Todd Kabel (December 7, 1965 – March 27, 2021) was a Canadian Thoroughbred horse racing jockey. A native of McCreary, Manitoba, he began his career as a jockey at Assiniboia Downs in Winnipeg, Manitoba, and in 1987 started competing at tracks in Ontario, moving to Toronto permanently in 1991.

Riding from a base at Woodbine Racetrack, Todd Kabel won Canada's Sovereign Award seven times, beginning with the Outstanding Apprentice Jockey in 1986 followed by Outstanding Jockey in 1992 and 1995 and during the four-year period from 2003 to 2006.

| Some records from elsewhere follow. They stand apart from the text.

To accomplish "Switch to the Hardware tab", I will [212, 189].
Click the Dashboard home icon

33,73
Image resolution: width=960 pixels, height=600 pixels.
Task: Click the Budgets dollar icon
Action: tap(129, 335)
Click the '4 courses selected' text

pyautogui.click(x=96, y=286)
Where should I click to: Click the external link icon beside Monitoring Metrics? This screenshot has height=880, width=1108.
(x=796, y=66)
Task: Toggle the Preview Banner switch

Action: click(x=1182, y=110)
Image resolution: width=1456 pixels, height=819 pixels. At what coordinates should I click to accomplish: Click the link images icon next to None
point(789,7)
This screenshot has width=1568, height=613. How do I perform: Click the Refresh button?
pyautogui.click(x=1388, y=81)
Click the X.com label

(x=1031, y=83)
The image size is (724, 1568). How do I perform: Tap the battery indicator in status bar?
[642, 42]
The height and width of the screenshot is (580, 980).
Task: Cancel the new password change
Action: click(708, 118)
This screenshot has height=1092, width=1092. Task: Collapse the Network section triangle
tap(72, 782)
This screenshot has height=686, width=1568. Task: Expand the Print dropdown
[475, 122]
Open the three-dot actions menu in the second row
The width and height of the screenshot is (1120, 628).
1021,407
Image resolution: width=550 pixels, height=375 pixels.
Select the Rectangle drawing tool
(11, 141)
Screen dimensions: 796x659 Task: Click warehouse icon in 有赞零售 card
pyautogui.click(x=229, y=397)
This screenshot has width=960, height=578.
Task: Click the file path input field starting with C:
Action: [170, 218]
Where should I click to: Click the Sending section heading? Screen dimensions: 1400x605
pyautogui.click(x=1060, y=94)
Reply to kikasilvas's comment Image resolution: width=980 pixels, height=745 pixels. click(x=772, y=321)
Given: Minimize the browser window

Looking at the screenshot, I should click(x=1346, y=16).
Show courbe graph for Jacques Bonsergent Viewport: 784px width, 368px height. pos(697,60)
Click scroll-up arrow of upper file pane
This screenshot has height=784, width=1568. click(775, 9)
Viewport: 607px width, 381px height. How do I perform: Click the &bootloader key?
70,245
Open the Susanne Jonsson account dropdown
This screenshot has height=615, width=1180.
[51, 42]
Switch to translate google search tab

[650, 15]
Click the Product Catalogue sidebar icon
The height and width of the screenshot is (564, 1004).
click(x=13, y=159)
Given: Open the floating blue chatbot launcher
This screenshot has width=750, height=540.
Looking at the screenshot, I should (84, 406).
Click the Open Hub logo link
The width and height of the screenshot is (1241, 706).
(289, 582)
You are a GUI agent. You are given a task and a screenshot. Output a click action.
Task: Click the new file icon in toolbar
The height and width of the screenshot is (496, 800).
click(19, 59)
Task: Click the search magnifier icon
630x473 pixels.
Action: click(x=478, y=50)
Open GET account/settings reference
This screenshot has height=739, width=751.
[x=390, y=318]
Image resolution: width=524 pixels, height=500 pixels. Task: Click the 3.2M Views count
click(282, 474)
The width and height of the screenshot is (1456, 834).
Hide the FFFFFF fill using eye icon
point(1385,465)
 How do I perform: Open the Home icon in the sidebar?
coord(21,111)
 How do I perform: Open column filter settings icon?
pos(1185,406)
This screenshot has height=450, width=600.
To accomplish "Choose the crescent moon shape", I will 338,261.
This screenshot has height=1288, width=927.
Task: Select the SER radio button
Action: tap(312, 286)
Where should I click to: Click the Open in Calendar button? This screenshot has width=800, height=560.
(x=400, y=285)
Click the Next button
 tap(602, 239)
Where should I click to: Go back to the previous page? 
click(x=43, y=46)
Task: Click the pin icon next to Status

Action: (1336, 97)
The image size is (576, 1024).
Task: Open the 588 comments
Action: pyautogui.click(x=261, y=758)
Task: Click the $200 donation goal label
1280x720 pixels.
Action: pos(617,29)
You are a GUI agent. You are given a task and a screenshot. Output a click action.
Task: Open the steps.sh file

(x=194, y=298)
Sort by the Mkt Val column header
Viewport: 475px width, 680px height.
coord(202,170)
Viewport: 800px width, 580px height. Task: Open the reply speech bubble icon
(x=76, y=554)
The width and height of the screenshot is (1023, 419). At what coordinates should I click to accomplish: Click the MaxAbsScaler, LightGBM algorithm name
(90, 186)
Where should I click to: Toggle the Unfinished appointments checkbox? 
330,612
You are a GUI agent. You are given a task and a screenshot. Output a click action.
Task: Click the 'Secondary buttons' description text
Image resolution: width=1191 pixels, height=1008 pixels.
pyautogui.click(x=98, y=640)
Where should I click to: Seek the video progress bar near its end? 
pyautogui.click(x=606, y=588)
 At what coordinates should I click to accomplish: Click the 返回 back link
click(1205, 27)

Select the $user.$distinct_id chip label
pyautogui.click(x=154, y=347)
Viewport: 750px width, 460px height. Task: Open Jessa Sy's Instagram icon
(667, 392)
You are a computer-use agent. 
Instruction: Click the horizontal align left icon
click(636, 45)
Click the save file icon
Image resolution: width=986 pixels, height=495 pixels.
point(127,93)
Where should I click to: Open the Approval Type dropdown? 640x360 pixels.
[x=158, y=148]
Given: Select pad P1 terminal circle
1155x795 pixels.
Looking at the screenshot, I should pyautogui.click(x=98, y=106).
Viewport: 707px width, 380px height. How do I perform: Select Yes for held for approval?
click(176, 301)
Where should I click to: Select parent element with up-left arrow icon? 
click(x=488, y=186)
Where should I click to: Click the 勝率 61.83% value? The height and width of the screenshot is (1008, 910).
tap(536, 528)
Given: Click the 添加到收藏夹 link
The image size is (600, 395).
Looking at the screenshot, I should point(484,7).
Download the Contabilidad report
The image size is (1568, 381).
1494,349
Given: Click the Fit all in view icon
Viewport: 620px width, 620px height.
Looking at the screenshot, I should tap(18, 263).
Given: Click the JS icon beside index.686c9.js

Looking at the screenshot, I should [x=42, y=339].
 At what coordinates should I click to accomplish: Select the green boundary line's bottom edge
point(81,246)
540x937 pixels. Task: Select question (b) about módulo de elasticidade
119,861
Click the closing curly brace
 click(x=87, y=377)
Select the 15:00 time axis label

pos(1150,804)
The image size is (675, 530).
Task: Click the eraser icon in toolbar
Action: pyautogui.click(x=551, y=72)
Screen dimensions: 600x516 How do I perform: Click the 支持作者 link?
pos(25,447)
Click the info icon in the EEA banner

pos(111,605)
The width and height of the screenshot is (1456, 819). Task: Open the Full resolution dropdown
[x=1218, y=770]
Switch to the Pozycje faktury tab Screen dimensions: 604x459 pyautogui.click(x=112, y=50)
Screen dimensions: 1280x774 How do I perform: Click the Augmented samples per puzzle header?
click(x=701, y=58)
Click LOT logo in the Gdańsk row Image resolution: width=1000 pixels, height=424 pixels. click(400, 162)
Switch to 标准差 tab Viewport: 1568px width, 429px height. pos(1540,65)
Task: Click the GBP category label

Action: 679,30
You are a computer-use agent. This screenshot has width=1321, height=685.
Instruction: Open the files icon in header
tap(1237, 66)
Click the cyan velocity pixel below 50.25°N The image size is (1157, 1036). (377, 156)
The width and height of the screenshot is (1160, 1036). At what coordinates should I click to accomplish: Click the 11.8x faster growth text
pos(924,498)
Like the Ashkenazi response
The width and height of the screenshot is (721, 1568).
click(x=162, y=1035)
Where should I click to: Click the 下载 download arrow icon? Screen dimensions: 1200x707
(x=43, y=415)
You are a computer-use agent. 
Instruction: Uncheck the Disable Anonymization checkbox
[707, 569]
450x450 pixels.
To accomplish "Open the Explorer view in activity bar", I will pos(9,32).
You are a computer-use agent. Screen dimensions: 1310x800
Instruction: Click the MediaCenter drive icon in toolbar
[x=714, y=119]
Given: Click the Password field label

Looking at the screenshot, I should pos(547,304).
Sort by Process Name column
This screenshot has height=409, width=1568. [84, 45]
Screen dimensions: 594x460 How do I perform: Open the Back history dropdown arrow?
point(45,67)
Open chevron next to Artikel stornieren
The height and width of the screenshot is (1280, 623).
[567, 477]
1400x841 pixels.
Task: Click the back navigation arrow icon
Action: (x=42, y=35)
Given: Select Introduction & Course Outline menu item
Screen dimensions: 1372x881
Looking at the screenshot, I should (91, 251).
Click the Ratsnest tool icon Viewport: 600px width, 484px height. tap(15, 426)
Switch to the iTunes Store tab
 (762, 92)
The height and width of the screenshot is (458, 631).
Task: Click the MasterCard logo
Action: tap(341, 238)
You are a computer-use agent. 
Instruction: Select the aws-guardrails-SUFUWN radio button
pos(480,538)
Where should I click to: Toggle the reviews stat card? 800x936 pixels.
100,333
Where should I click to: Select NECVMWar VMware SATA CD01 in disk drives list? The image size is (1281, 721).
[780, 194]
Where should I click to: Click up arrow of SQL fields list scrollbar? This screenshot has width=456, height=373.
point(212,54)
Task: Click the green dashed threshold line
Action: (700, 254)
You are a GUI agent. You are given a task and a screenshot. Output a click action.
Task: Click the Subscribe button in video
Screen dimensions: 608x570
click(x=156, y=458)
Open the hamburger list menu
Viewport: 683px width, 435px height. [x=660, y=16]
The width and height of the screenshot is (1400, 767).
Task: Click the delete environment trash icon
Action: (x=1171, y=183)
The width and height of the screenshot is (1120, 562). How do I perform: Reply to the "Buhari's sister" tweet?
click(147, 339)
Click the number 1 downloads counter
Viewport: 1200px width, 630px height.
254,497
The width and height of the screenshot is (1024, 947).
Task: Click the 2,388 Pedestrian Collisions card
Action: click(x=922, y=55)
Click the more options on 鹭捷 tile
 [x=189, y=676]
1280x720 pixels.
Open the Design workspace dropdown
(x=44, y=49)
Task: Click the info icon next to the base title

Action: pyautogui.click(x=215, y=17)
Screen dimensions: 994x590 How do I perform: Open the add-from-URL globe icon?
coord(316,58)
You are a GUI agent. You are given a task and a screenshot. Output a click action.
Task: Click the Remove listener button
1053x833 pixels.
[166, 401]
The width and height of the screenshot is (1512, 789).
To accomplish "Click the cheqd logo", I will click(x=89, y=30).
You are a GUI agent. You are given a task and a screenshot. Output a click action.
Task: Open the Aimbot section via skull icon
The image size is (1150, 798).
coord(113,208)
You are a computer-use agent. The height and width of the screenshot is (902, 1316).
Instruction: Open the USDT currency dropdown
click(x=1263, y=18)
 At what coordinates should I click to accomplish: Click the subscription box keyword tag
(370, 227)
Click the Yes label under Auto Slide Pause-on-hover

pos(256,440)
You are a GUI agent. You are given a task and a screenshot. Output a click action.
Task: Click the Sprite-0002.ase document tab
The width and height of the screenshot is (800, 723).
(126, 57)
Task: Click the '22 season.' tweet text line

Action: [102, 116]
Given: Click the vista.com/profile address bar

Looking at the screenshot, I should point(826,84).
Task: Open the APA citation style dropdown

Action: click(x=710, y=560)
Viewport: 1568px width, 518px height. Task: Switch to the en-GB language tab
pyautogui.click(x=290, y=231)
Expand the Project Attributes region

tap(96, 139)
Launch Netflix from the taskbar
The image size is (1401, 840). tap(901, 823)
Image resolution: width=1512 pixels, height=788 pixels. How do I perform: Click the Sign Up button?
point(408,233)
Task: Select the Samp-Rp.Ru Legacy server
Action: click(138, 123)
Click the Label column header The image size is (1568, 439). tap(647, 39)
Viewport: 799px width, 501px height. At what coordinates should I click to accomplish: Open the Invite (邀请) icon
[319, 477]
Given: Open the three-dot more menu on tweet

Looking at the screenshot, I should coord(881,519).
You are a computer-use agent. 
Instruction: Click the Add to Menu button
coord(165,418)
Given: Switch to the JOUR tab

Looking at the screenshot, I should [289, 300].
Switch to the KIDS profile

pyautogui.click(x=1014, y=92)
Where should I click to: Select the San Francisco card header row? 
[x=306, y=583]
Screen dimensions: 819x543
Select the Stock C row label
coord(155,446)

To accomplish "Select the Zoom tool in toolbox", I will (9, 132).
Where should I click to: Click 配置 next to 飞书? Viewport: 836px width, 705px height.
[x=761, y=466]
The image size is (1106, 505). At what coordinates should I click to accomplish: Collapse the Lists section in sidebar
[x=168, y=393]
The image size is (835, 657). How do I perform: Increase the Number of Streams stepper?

In the 1997 Breeders' Cup Juvenile at Hollywood Park Racetrack, Kabel rode 78-1 long shot Dawson's Legacy to a second-place finish behind 1997's American Horse of the Year, Favorite Trick. In 2003 he became the first Canadian-based jockey to earn more than $10 million in purse money and the following year he equalled the  Hall of Fame jockey Avelino Gomez's record of 36 graded stakes race wins in a single season.

Among Kabel's major wins he rode Regal Discovery to victory in the 1995 Queen's Plate, the country's most prestigious race and that was his big break. In 2000, aboard Scatter The Gold, he earned his second victory in the Queen's Plate then won the Prince of Wales Stakes, both of which were run on dirt. However, Kabel and Scatter The Gold missed winning the Canadian Triple Crown when they finished third in the Breeders' Stakes on turf.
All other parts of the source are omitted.